[Records excerpted from a collection]
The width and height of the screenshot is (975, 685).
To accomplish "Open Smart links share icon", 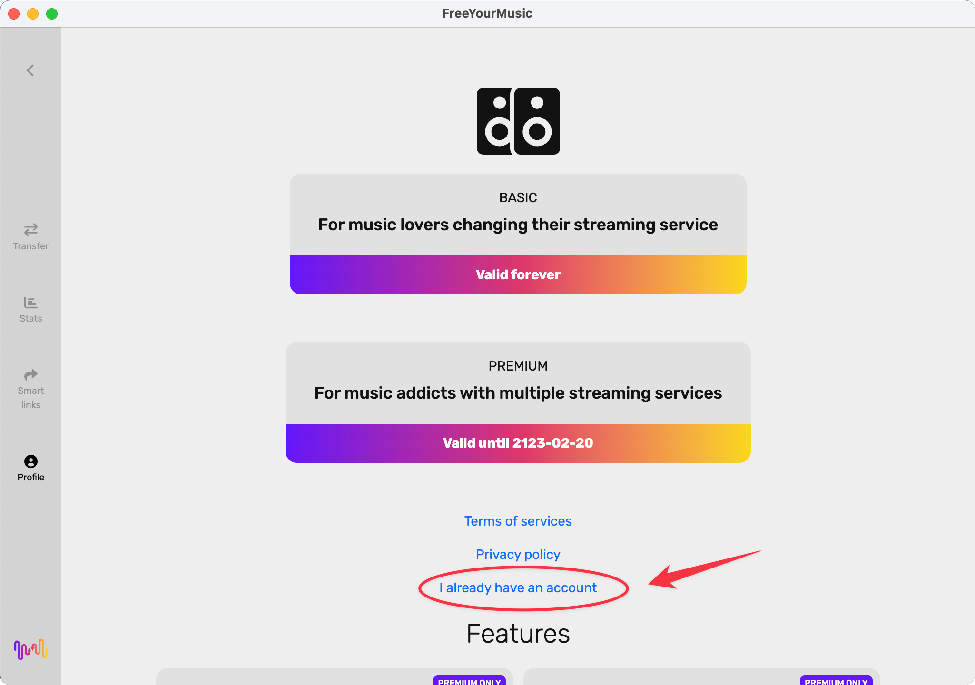I will [30, 375].
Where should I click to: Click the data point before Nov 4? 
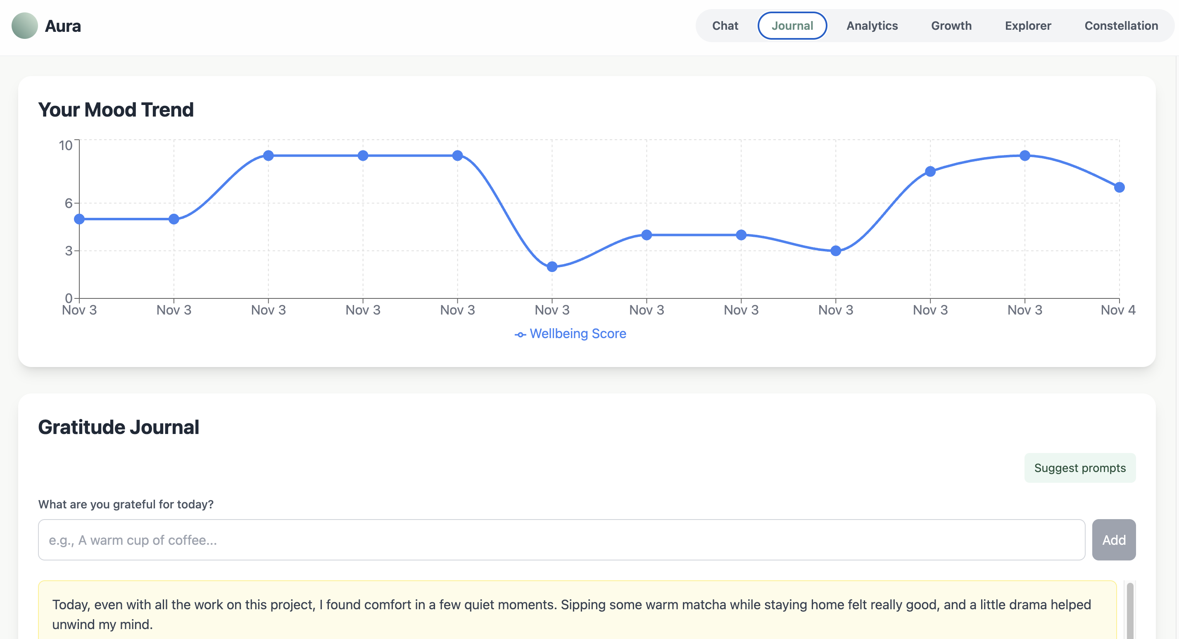1024,156
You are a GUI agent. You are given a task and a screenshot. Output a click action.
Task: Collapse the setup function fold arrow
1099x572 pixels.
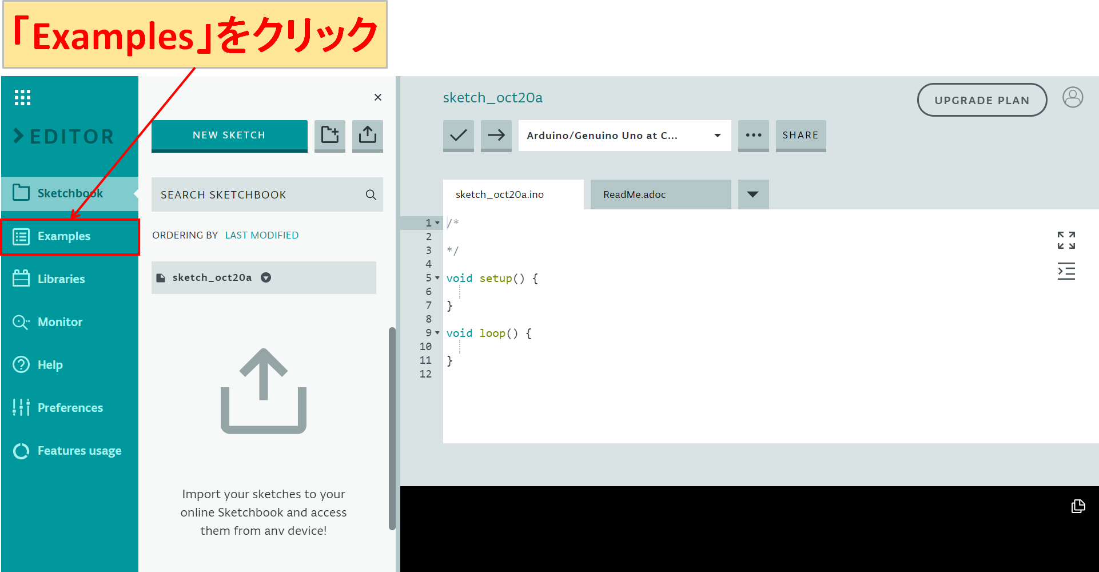tap(437, 278)
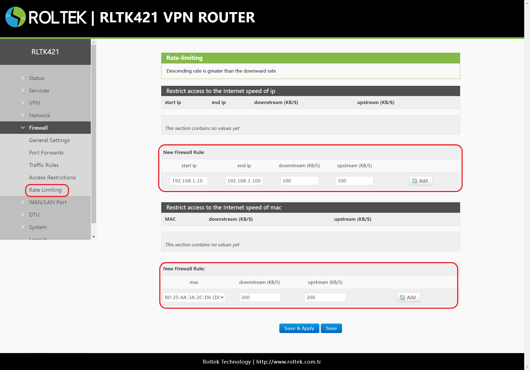The height and width of the screenshot is (370, 530).
Task: Click the Add button in the IP rule row
Action: 420,181
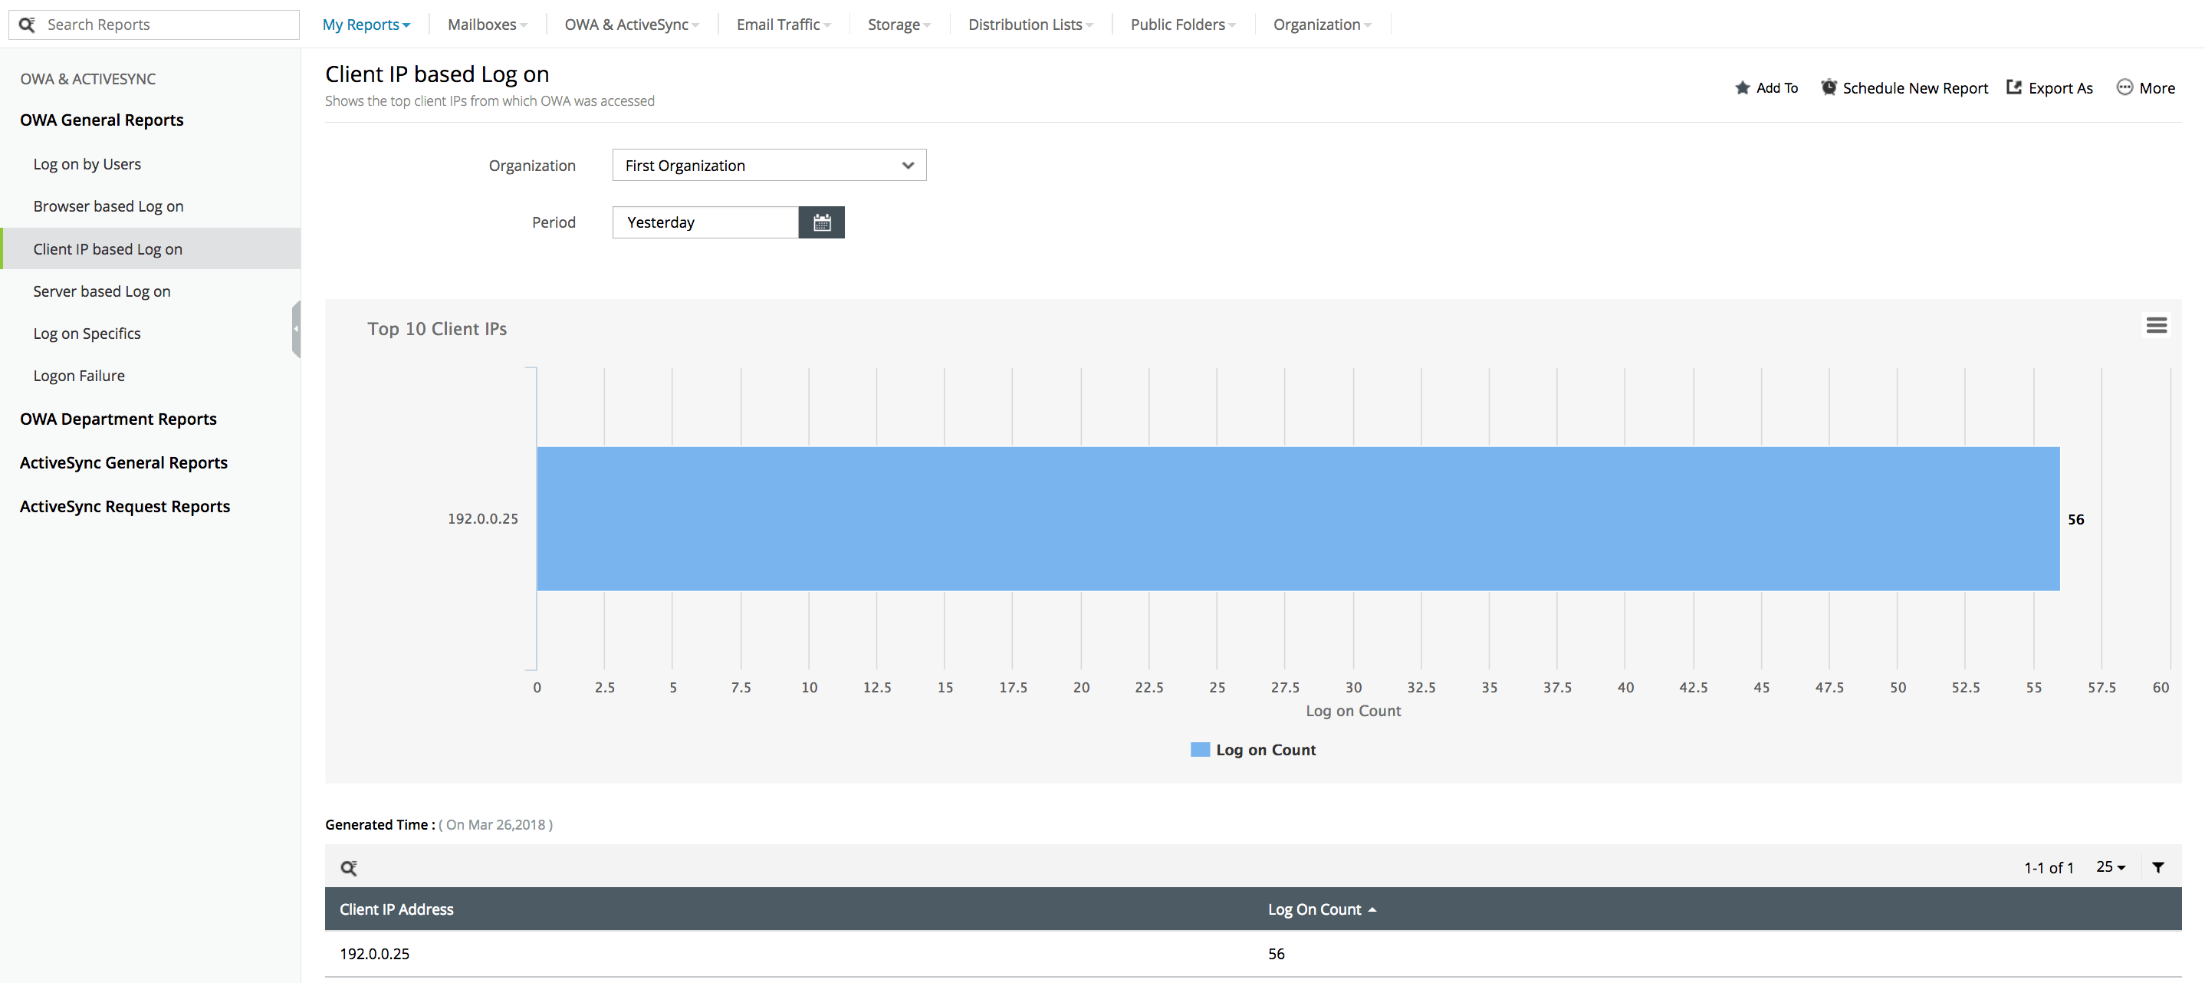Click the Schedule New Report icon
This screenshot has height=983, width=2205.
pyautogui.click(x=1829, y=87)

EXERCISE> Working from the line containing "Where should I" to the last line of the data, retype every line exactly, both ends included, and leave out all pictures.

EXPECTED ANSWER>
Where should I click to: Click the data point before Nov 4? 
1024,156
You are a GUI agent. You are given a task and a screenshot. Output a click action.
Task: Collapse the setup function fold arrow
1099x572 pixels.
tap(437, 278)
The height and width of the screenshot is (370, 530).
Task: Click the Add button in the IP rule row
Action: 420,181
Click the Schedule New Report icon
This screenshot has height=983, width=2205.
pyautogui.click(x=1829, y=87)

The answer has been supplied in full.